Introduced later in the set by Bradford Cox as his “favourite artist right now”, Cindy Lee came out first to set the tone. A recording and performance project from Patrick Flegel, the former guitarist and vocalist of the now defunct Women, Cindy Lee caught me off-guard. Coming out from beneath a fur coat, sunglasses, and short blonde wig, Cindy Lee’s vocals are floaty, hypnotic, emotional, and unintelligible. Accompanied by off-kilter and processed melodies from 1950s and 60s girl groups, Cindy Lee swayed through a set full of torch-song dream-pop – that is, if the person doing the dreaming was David Lynch. Cindy Lee gives off a distinct and otherworldly Twin Peaks vibe, and though it might not be easy to for me to articulate whether or not I liked this set, it did connect with me on some primal level – subconscious, or otherwise.

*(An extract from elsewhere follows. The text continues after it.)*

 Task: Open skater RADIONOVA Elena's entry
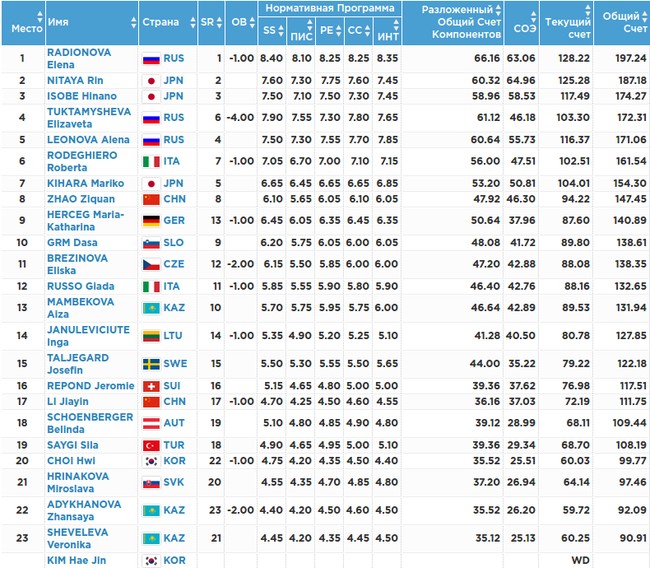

Deerhunter took to the stage next, coming out to a crowd heckle/cheer of “Fuck Kings of Leon!” Inexplicably, the Atlanta art-rock weirdos have been booked for a smattering of January shows as the opening act for the Kings of Leon – and the band gave off the sense that they were looking forward to this show as a chance to take a deep breath and be themselves. Swaggering through the distortion of the opening pair from 2008’s Microcastle with David Bowie confidence and belted vocals not found on the record, vocalist/guitarist Bradford Cox brought a certain cheekiness to his anxiety anthems. Backed by a 5-piece band, including longtime collaborator/guitarist Lockett Pundt and recent additions Javier Morales (keys and sax) and Rhassaan Manning (percussion), Cox took the crowd through a well-rounded setlist of tracks from their last four records (and one EP).

Before going into a notably groovy take on Halcyon Digest’s “Revival”, Cox took the opportunity to dedicate the evening to the late Trish Keenan from Broadcast. Cox explained that the last time he played on the stage of Le National was with Broadcast in 2009, just a couple years before Keenan’s death from pnemonia and H1N1-related complications.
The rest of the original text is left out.